Longford Sports & Leisure Centre and a new swimming pool were completed by 2008. The centre is located in an area known locally as The Mall. Other amenities include a gym, and indoor and outdoor football and basketball facilities. A gym extension was opened in 2020.

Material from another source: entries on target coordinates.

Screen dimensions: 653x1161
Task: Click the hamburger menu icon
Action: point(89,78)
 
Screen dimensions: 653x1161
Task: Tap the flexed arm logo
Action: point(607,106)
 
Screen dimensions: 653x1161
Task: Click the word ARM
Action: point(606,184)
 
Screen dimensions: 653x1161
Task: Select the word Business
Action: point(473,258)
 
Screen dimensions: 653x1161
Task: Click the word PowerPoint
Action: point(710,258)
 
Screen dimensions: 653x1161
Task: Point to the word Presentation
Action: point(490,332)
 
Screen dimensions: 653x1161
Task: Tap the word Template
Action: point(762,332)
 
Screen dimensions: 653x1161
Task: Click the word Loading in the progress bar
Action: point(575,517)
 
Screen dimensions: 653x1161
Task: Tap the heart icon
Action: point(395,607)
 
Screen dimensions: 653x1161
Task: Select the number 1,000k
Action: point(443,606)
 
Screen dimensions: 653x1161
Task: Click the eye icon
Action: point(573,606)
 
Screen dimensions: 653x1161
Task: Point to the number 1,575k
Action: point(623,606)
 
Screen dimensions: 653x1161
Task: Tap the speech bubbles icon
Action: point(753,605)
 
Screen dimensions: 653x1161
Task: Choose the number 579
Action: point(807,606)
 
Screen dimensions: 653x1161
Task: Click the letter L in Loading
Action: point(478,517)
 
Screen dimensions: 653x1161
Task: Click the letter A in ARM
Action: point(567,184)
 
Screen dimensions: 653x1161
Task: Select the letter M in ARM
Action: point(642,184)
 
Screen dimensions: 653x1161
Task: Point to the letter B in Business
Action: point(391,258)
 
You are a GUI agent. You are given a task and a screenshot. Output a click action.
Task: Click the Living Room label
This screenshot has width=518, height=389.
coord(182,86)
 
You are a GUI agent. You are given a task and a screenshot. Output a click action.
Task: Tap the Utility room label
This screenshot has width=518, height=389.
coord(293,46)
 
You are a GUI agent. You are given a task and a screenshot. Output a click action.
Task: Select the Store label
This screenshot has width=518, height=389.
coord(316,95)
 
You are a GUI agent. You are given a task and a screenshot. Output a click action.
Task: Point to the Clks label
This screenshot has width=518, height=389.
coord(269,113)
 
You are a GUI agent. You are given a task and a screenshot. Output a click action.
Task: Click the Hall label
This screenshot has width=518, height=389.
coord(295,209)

County Longford Golf Club was established in 1894 and is home to an 18-hole golf course.

==People==
- Willie Browne (1936–2004), Republic of Ireland international footballer
- Francis "Frank" Butler (1847–1926), rifleshot who toured the US (1876–1884) and husband-manager of American sharpshooter Annie Oakley
- Padraic Colum (1881–1972), Irish poet, novelist and playwright
- Ray Flynn (b.1957), Irish mile record holder
- Gareth Ghee, inter-county hurler
- Michael Gomez (b.1977), champion professional boxer was born in an Irish Traveller family in Longford
- Brandon Ly (b.2005), Irish-Vietnamese footballer
- Patrick McCabe (b.1955), novelist, has lived in Longford
- Ruairí Ó Brádaigh (1932–2013), founder of Republican Sinn Féin

==Climate==
Climate in this area has mild differences between highs and lows, and there is adequate rainfall year-round. The Köppen Climate Classification subtype for this climate is "Cfb" (Marine West Coast Climate/Oceanic climate).

Climate data for Longford
| Month | Jan | Feb | Mar | Apr | May | Jun | Jul | Aug | Sep | Oct | Nov | Dec | Year |
| Mean maximum °C (°F) | 12.3 (54.1) | 13.4 (56.1) | 16.7 (62.1) | 19.3 (66.7) | 22.9 (73.2) | 24.8 (76.6) | 25.2 (77.4) | 24.9 (76.8) | 22.1 (71.8) | 19.0 (66.2) | 15.6 (60.1) | 12.8 (55.0) | 19.1 (66.4) |
| Mean daily maximum °C (°F) | 7.6 (45.7) | 8.4 (47.1) | 10.3 (50.5) | 13.2 (55.8) | 16.3 (61.3) | 18.1 (64.6) | 20.4 (68.7) | 19.3 (66.7) | 17.1 (62.8) | 13.6 (56.5) | 9.4 (48.9) | 7.8 (46.0) | 13.5 (56.2) |
| Daily mean °C (°F) | 4.7 (40.5) | 5.3 (41.5) | 6.8 (44.2) | 9.4 (48.9) | 11.7 (53.1) | 13.8 (56.8) | 16.2 (61.2) | 15.5 (59.9) | 13.2 (55.8) | 10.1 (50.2) | 6.4 (43.5) | 4.8 (40.6) | 9.8 (49.7) |
| Mean daily minimum °C (°F) | 1.7 (35.1) | 2.1 (35.8) | 3.3 (37.9) | 5.6 (42.1) | 7.1 (44.8) | 9.5 (49.1) | 12.1 (53.8) | 11.3 (52.3) | 9.3 (48.7) | 6.6 (43.9) | 3.4 (38.1) | 1.8 (35.2) | 6.1 (43.1) |
| Mean minimum °C (°F) | −2.1 (28.2) | −1.3 (29.7) | 0.3 (32.5) | 2.6 (36.7) | 5.6 (42.1) | 7.6 (45.7) | 10.5 (50.9) | 9.7 (49.5) | 7.8 (46.0) | 4.8 (40.6) | 1.2 (34.2) | −1.9 (28.6) | 3.9 (39.0) |
| Average precipitation mm (inches) | 78.8 (3.10) | 58.6 (2.31) | 67.4 (2.65) | 55.0 (2.17) | 59.5 (2.34) | 66.5 (2.62) | 59.4 (2.34) | 81.6 (3.21) | 66.4 (2.61) | 94.2 (3.71) | 74.7 (2.94) | 83.8 (3.30) | 845.7 (33.30) |
Source: Weatherbase

==International relations==

Longford is twinned with Noyal-Châtillon-sur-Seiche in France, Huixquilucan in Mexico and Sparks, Nevada in the United States.